The War Came To Us: Life and Death in Ukraine

Image of The War Came To Us: Life and Death in Ukraine
Author(s): 
Release Date: 
July 18, 2023
Publisher/Imprint: 
Bloomsbury Continuum
Pages: 
288
Reviewed by: 

Christopher Miller learned Japanese, wanted to travel to sub-Saharan Africa with the US Peace Corps but ended up being the only American in the eastern Ukrainian city of Bakhmut in 2010. Since then, he’s becoming a journalist covering the region for a number of publications including the Kyiv Post, Buzzfeed, Politico, and now the Financial Times.

This depth of time in a place has coincided with huge geopolitical change in the country, much of which Miller sees for himself. Before the conflict began in 2014, he describes a country in which he found friends and a community, yet it was also struggling with alcoholism, an economy that saw some people sell their hair to get by, and pervasive corruption. He writes that “graft, embezzlement, and extortion weren’t just products of rampant corruption. They were so deeply ingrained in Ukrainian politics and business at the time that the country could barely run without them.”

Not only did Miller learn the country’s languages but he travelled extensively; “within a few months, the map that hung on my apartment wall had pins stuck into dozens of locations.” Despite a partner living abroad Miller kept finding himself returning to Ukraine, explaining that; “I wouldn’t stay away from Ukraine for long. I was hooked on the place, its complexities, idiosyncrasies, and especially its people.”

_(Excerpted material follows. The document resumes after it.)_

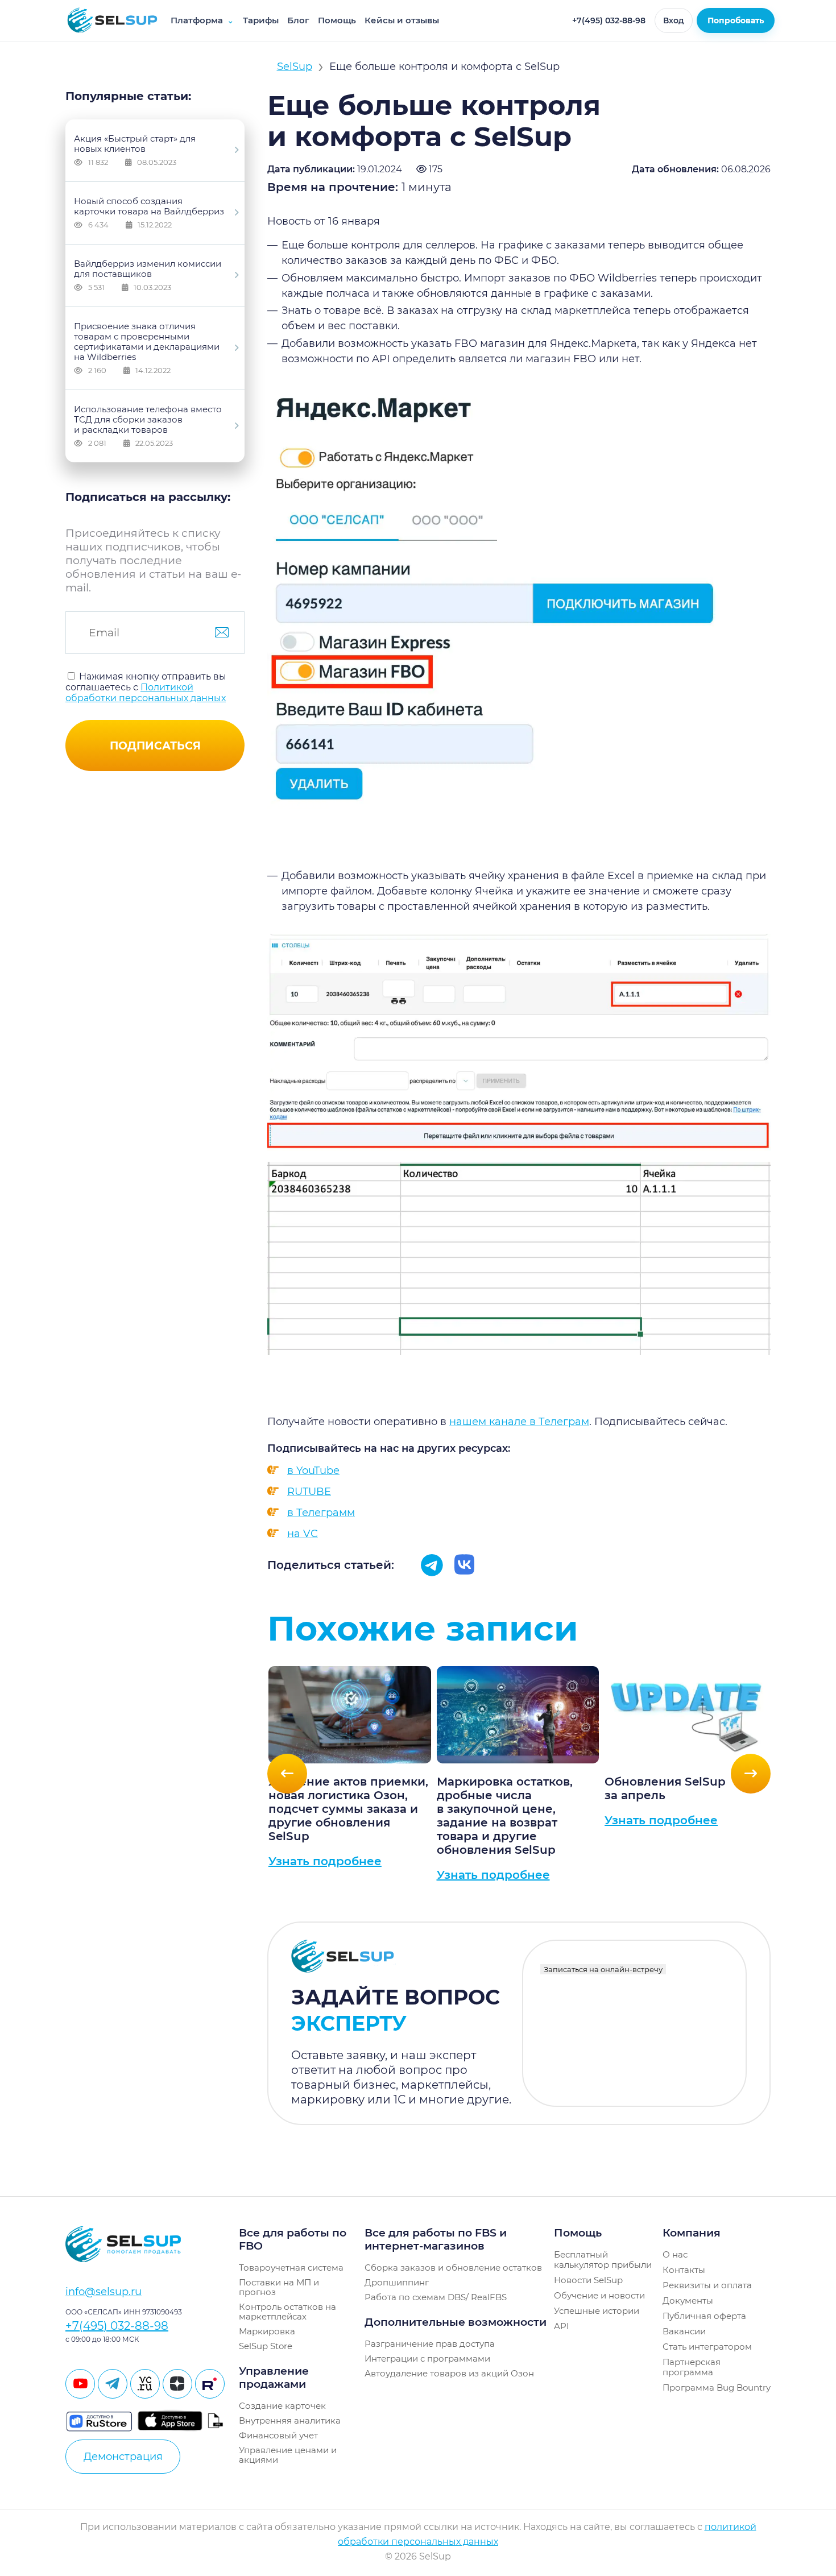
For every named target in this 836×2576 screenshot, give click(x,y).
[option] (349, 1774)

Then in 2014 the Euromaidan protests and revolution happened, and Miller was right in the middle of it, dodging the truncheons of the riot police and the tear gas. He saw first hand how Ukraine found its voice as a nation and how Russia took advantage of the chaos of the change to seize Crimea and destabilize the eastern regions. Indeed, to those surprised by the 2022 full-scale invasion Miller interviews Ukrainians who are quick to remind him that “we’ve been at war since 2014.”

His access and insight into the east of the country is unique from a Western media perspective, and he paints a strange Orwellian picture of Donetsk as “a place rife with delusions, denials, rumours, fear, violence, braggadocio and propaganda, where nothing and everything was real.” Gunmen were constantly telling him to “tell the truth” when they really meant “tell our truth.”

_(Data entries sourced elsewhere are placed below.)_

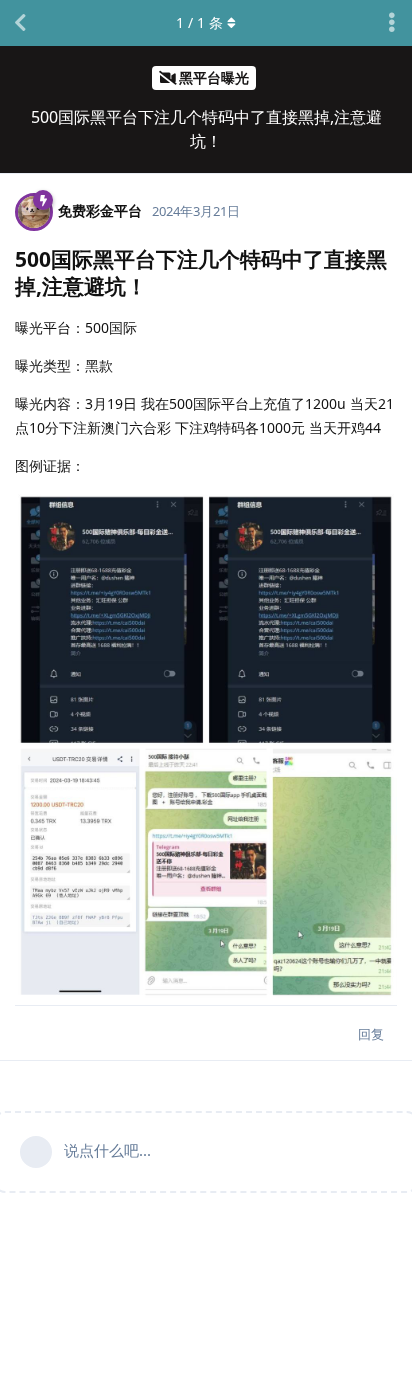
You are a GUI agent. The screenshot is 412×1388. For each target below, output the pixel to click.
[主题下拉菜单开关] (392, 23)
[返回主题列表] (20, 23)
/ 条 (199, 22)
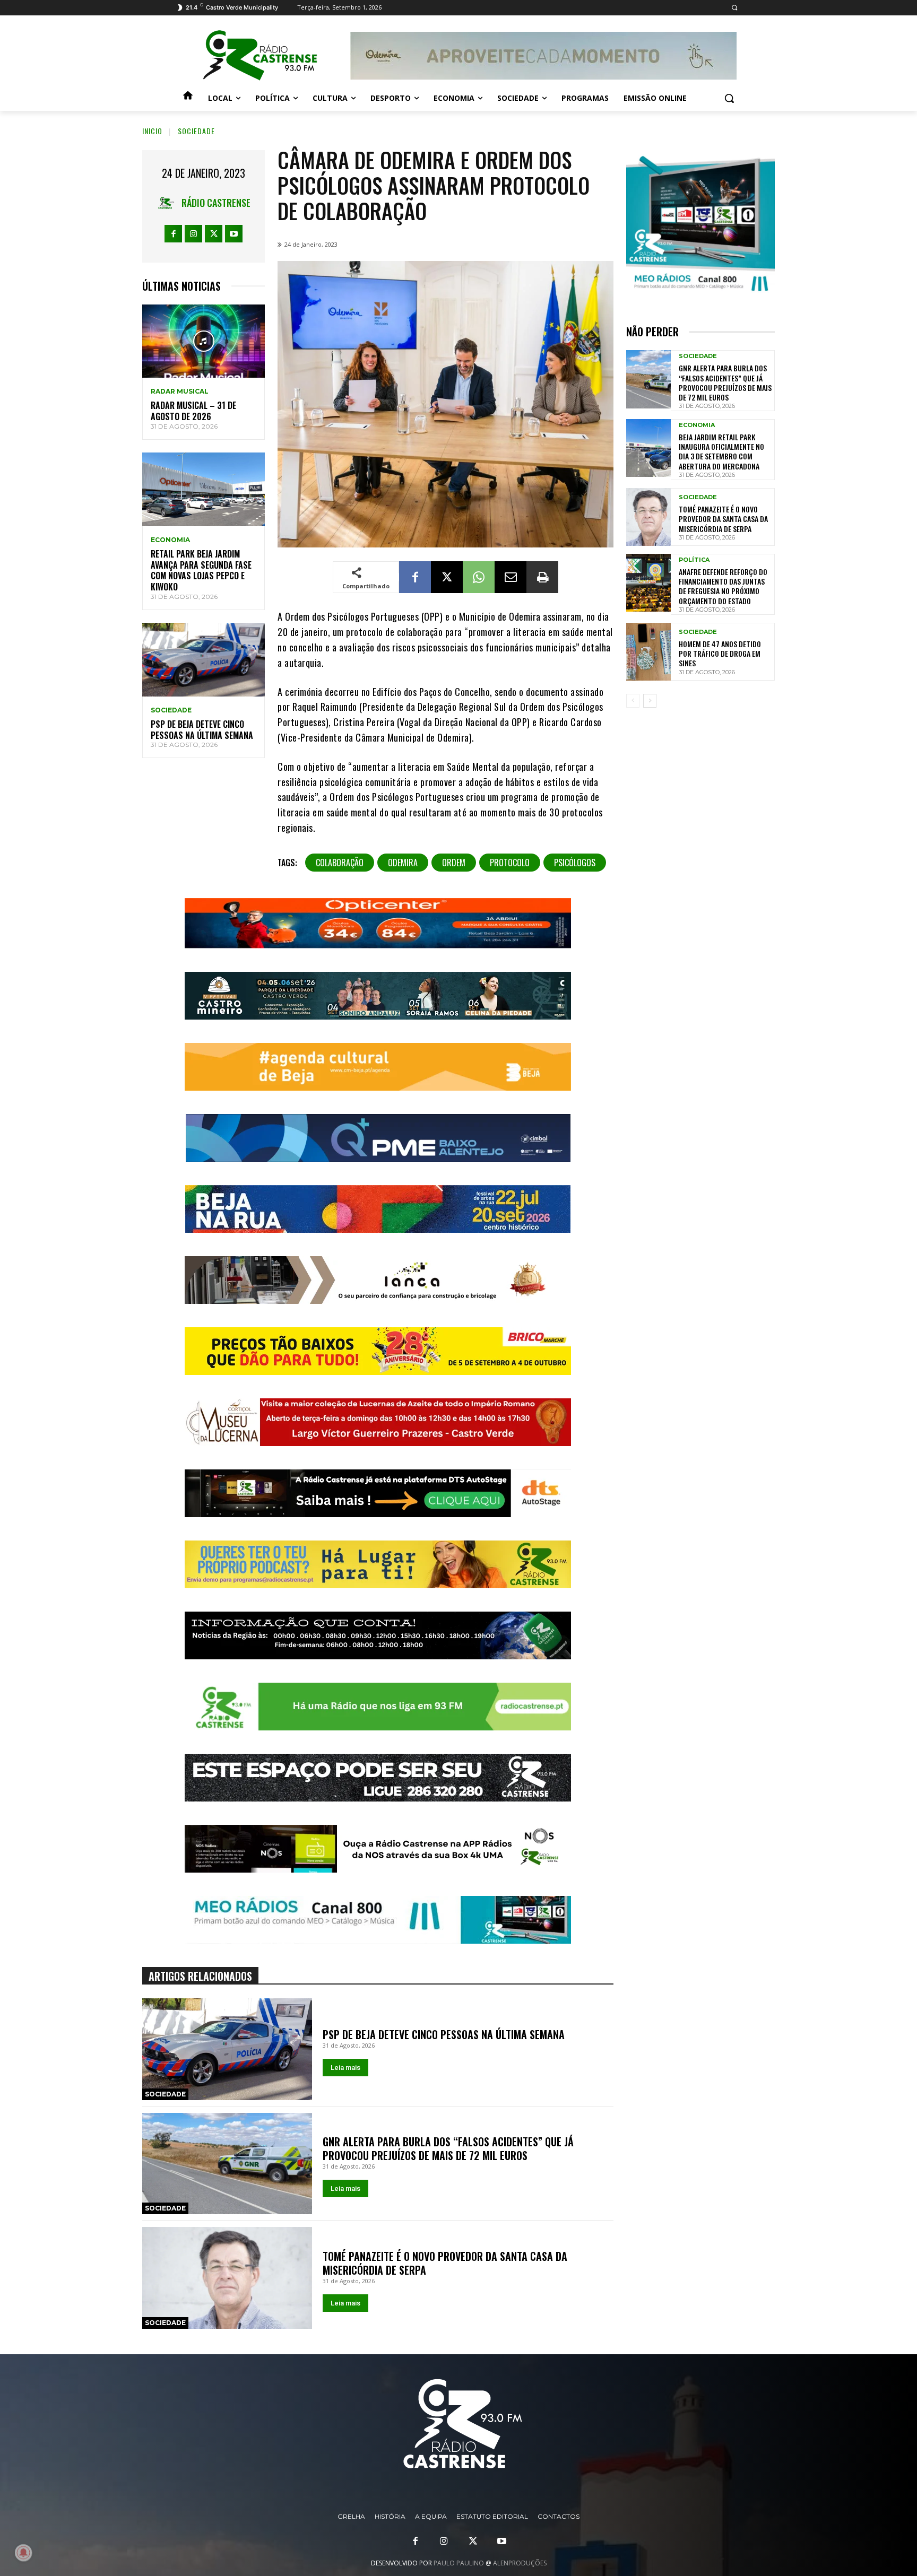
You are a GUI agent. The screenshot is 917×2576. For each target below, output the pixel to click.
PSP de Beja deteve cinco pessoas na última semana (202, 730)
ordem (453, 862)
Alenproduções (520, 2563)
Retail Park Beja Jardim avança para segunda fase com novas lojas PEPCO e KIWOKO (201, 570)
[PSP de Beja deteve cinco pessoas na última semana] (203, 660)
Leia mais (345, 2068)
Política (694, 560)
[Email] (510, 577)
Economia (170, 540)
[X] (213, 233)
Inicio (152, 130)
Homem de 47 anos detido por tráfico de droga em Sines (720, 653)
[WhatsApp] (479, 577)
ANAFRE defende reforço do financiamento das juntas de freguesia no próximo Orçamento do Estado (723, 586)
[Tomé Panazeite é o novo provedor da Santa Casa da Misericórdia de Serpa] (227, 2278)
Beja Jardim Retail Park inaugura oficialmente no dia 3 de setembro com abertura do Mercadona (721, 451)
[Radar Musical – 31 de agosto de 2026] (203, 341)
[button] (734, 7)
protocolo (510, 862)
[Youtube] (234, 233)
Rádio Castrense (215, 203)
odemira (403, 862)
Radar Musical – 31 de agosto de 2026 (193, 411)
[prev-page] (632, 701)
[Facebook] (173, 233)
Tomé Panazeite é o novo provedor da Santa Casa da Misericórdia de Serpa (445, 2263)
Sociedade (196, 130)
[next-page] (649, 701)
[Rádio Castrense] (260, 55)
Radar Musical (180, 391)
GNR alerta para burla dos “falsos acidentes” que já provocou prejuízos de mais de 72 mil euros (448, 2148)
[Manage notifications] (23, 2552)
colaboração (340, 862)
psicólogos (574, 862)
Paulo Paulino (459, 2563)
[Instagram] (193, 233)
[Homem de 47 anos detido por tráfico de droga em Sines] (648, 652)
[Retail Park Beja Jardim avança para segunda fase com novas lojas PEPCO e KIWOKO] (203, 489)
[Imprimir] (542, 577)
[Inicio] (188, 98)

Miller’s access to the grinding and unheralded conflict in the east means he’s exposed to the horrors of war. He observers that “death has a sweet, almost fruity scent to it” but cannot help but struggle to process “what fire-hot pieces of metal from an explosive are capable of doing to human flesh is unbelievable. They puncture, fillet, shatter, smash, and turn bodies inside-out.” He can be prone to cliché, for instance writing that “I watched from a table nearby, puffing on a cigarette and sipping a double whiskey neat while I banged out another dispatch on my MacBook” and explaining a journalistic decision by writing that “I liked to zag when everybody else zigged.”

The full-scale invasion and incidents like the massacres at Bucha alerted the world to Russian war crimes, but Miller had seen these long before. He’d picked through the wreckage of the Malaysian Airline flight MH17, shot out of the sky by Moscow’s allies. He’d visited morgues and heard stories of civilians being executed by the separatist militias and having their bodies dumped on the battlefield to be disposed by war. He’d spoken to the wife of a man who was killed and left in the boot of his car; they’d “placed Oleksandr atop a weight sensitive mine that was set to detonate when his body was moved.”

Less than a third of the book focuses on the current invasion, what he describes as “a fuck-up of historic proportions.” Sections on Mariupol rely on secondary reporting, and the short dispatches-like chapters can read like newspaper articles. The book is largely narrative over analysis, and one wants to know more about what Miller thought was the “why” behind so much of what he’d seen beyond the caricature of Putin’s autocracy, rhetoric about “Nazis” and romantic Soviet irredentism. He also could have included more personal reflections as to his time and connections to the country and its people, for example explaining how his relationship survived and developed despite the time and risks he took reporting on the war.